С кувшином в руке мальчонка на цыпочках приблизился к Дмитро, прислушался к его хриплому дыханию. Поставив сосуд на пол, он осторожно просунул руку под казачью голову, слегка приподнял ее. Потихоньку вытащил шапку, медленно опустил голову запорожца снова на лавку. Убедившись, что казак продолжает спать, мальчуган вернулся к родителям, протянул отцу шапку. Едва завладев ею, шинкарь ухватил сына за ухо, больно крутнул его.

– Ах, сыночек, в кого ты такой дурень. Разве папочка не учил тебя, что вначале самому нужно проверить вещь, а потом уже отдавать ее другому? Или забыл, что все окружающие – твои враги, которые только и мечтают, чтобы обмануть тебя? Пусть мечтают, но обмануть их должен ты… Мамочка, отчего у нас такие глупые дети?

Он шлепнул сына, со строгим лицом погрозил ему пальцем, указал на место рядом с собой.

– Стой здесь. Сейчас снова сунешь шапку казаку под голову. И молчи, молчи – я заплатил тебе уже за все…

Как ни старался Меншиков думать о чем-нибудь другом, его мысли постоянно возвращались к Днепру. Знать бы, что творится сейчас на его берегах! Однако подобным даром природа не наградила еще ни одного смертного, а потому, хочешь или не хочешь, придется поверить словам шляхтичауниата, перебежавшего к русским с берега, занятого шведами.

– Значит, своими глазами видел неприятельскую переправу? – спросил Александр Данилович.

– Да, ваше сиятельство, причем так же хорошо, как сейчас вас, – торопливо заговорил Яблонский, прикладывая пухлые руки к груди. – Мой хутор стоит на взгорке возле Днепра, и у меня остановился на постой сам генерал Левенгаупт со свитой. Неприятный человек, на всех смотрит косо…

Взмахом руки князь остановил шляхтича.

– О генерале потом, вначале поведай о переправе.

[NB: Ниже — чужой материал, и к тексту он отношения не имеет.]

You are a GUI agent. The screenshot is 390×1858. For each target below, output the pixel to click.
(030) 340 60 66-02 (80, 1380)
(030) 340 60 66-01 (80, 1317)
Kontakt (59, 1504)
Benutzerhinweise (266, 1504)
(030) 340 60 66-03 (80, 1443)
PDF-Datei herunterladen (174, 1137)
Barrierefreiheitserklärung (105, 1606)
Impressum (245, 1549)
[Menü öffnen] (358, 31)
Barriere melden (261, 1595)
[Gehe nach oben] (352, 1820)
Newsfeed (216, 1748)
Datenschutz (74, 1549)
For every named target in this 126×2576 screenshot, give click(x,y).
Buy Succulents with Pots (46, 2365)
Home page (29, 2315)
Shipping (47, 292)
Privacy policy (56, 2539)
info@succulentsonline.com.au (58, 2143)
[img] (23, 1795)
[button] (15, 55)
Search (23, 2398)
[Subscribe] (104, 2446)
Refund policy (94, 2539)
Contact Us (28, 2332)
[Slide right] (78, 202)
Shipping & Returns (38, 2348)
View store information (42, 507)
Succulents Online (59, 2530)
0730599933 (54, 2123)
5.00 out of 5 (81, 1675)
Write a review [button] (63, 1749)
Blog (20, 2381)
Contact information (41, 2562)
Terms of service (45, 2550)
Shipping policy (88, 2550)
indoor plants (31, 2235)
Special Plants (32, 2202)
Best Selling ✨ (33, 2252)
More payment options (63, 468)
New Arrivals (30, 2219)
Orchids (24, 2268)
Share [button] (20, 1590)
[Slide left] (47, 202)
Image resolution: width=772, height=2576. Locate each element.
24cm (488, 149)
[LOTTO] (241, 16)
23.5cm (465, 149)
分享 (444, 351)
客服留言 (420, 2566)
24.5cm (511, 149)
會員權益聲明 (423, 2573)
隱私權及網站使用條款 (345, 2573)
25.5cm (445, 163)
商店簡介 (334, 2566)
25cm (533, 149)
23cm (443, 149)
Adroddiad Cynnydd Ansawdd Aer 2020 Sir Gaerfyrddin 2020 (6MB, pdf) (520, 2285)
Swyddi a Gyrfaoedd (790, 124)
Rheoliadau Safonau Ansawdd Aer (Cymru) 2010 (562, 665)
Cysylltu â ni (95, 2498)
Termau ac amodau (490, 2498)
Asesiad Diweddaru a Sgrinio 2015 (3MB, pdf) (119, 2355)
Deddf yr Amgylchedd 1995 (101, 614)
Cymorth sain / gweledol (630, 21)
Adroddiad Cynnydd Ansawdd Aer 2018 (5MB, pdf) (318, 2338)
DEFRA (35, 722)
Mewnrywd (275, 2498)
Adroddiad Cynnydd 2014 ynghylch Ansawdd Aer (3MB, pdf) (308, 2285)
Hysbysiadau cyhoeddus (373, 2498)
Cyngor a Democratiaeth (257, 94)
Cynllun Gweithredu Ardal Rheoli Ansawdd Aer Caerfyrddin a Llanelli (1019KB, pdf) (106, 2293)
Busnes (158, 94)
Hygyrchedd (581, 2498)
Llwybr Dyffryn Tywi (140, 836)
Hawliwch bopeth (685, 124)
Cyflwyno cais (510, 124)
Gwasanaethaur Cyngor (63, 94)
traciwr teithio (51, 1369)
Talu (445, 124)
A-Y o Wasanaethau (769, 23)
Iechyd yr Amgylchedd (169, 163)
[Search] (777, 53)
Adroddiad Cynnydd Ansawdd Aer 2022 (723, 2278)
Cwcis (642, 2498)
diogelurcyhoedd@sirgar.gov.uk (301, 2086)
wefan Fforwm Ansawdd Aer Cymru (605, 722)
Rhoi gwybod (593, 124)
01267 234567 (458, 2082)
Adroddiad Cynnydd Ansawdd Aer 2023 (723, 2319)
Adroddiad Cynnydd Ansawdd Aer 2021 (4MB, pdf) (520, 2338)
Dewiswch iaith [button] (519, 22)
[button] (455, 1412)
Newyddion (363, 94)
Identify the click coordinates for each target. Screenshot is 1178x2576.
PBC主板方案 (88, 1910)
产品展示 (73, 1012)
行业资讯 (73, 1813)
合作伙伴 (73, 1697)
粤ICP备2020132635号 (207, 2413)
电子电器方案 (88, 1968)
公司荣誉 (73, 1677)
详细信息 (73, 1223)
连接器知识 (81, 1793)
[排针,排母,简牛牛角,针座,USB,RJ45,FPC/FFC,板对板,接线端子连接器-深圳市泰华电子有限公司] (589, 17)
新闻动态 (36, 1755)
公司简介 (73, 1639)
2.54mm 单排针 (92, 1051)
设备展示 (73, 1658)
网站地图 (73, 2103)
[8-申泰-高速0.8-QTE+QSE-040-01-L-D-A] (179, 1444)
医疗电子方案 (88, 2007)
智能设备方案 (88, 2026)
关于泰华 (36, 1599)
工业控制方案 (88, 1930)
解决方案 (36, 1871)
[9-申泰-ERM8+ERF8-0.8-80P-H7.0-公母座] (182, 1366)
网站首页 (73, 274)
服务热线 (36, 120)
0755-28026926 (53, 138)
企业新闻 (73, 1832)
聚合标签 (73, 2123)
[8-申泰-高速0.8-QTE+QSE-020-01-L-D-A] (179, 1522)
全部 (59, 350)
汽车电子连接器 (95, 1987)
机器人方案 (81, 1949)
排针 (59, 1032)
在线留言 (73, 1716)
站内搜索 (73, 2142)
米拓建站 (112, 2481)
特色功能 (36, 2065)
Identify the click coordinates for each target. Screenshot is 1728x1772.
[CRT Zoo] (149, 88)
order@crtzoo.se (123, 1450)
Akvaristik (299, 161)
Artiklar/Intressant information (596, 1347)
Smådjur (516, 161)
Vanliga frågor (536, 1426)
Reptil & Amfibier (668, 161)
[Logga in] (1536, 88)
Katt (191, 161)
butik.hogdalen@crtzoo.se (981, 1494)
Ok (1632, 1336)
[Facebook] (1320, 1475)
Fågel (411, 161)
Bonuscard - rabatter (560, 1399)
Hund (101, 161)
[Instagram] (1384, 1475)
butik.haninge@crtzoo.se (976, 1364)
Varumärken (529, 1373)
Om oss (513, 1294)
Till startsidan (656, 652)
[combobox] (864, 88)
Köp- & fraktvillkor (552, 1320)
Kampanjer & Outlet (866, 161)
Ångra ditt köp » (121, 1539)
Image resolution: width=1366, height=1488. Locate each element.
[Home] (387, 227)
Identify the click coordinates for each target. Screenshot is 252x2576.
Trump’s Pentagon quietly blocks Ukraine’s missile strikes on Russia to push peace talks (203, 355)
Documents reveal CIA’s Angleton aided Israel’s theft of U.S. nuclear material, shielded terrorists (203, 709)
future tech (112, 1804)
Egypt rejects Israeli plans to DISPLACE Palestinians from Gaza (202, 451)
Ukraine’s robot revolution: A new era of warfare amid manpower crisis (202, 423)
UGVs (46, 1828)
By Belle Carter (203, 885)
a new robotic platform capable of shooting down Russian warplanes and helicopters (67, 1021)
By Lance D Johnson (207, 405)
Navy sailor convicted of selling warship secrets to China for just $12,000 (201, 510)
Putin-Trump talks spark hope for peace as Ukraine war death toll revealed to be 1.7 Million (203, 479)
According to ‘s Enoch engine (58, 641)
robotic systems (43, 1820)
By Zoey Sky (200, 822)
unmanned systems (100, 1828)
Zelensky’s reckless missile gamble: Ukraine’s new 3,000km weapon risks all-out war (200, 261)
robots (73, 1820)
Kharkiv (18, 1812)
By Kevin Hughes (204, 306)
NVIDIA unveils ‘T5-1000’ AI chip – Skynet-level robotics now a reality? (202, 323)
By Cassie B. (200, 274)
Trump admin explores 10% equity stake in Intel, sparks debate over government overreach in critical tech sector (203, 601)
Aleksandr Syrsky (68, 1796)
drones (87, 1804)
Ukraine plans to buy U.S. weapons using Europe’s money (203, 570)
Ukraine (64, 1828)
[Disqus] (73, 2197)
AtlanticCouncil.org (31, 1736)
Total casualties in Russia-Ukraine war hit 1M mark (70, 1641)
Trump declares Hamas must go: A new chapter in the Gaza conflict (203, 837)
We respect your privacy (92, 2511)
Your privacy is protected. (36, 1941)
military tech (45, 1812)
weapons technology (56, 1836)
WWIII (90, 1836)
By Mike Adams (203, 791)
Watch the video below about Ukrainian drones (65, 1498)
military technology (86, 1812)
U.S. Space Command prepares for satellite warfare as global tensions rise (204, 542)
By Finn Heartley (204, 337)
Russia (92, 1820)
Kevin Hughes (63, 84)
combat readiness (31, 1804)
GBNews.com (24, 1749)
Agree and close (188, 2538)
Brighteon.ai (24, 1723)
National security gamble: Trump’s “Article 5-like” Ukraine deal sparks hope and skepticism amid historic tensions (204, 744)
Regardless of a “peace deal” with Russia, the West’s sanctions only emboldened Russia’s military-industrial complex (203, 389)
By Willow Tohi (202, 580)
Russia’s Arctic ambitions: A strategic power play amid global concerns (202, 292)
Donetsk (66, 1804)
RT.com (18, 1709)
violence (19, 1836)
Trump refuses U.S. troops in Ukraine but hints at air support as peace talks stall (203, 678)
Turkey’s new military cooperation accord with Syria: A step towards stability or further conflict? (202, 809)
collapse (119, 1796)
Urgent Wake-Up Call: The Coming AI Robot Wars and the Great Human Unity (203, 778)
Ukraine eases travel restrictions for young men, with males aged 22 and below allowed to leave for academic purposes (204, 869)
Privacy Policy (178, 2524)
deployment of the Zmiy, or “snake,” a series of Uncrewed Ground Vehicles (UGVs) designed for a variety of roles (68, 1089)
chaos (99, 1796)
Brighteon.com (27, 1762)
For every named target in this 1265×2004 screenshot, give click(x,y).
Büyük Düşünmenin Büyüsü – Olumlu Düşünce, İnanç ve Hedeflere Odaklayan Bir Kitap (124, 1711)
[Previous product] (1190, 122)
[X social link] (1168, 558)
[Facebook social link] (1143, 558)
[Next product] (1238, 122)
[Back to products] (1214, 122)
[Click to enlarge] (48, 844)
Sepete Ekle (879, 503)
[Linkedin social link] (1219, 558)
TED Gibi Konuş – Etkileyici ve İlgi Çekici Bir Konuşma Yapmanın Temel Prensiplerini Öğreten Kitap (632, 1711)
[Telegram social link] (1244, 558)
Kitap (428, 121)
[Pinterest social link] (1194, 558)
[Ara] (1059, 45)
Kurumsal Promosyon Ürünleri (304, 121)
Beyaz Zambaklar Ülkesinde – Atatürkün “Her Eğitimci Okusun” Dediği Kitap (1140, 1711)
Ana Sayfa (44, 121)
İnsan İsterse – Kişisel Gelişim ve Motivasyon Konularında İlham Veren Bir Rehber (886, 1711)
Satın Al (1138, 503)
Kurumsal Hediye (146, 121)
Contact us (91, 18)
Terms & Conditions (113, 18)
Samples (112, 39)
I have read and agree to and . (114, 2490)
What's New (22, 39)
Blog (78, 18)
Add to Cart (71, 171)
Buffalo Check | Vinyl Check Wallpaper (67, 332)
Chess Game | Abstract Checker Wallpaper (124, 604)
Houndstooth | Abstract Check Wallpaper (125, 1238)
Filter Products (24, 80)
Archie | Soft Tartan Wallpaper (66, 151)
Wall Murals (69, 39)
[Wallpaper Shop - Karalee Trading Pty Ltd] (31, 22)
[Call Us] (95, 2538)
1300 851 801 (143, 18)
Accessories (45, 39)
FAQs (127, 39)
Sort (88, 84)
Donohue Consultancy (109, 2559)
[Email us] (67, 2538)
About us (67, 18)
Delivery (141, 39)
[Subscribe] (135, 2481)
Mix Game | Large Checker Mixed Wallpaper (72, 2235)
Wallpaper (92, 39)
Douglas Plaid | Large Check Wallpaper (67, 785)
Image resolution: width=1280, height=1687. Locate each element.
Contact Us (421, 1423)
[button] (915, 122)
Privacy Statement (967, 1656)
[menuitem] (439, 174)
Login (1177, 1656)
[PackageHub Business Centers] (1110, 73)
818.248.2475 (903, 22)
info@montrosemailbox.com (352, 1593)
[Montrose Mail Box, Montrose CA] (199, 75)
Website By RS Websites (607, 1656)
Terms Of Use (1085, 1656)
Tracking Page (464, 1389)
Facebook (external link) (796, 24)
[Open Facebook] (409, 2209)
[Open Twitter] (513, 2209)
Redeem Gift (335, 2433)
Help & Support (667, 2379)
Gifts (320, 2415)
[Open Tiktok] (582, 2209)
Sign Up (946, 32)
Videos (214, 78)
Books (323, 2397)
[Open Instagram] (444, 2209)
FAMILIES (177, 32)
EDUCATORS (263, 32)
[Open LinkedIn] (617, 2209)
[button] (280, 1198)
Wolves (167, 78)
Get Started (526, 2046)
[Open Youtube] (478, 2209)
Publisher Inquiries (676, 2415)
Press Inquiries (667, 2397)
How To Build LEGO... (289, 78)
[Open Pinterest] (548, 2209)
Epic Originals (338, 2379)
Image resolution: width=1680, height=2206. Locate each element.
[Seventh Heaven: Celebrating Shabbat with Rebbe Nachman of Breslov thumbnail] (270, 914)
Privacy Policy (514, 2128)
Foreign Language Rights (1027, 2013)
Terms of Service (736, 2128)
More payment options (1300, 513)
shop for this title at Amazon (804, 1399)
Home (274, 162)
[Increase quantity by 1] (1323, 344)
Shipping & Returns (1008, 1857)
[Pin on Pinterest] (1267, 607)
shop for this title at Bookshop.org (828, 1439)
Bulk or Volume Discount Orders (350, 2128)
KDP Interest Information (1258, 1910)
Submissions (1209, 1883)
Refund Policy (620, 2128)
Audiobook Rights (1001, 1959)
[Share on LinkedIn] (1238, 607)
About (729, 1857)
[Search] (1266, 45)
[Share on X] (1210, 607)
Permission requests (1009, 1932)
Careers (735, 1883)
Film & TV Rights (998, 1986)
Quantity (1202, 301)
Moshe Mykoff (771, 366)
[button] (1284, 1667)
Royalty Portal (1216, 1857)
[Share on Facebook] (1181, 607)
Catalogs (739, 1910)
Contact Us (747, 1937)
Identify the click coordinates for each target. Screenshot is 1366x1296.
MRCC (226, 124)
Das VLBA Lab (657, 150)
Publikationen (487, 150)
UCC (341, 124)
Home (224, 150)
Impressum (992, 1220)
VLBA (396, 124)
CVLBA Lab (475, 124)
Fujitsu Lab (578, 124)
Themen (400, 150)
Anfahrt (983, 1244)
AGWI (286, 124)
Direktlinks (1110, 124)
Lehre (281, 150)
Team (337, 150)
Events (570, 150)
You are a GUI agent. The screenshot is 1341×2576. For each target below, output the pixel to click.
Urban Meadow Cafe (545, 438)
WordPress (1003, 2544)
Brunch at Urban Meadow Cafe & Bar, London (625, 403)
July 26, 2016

– Конницу шведы пустили на тот берег бродом, пехоту перебрасывают на плотах и лодках, а для обоза выстроили два моста. Лес и камень заготовили заранее, выбрали самые узкие места с сухими берегами, нагнали наших мужиков в помощь своим солдатам – и мосты готовы.

– Как быстро идет переправа? Сколько времени потребуется шведам, дабы перебросить на наш берег весь корпус и обоз?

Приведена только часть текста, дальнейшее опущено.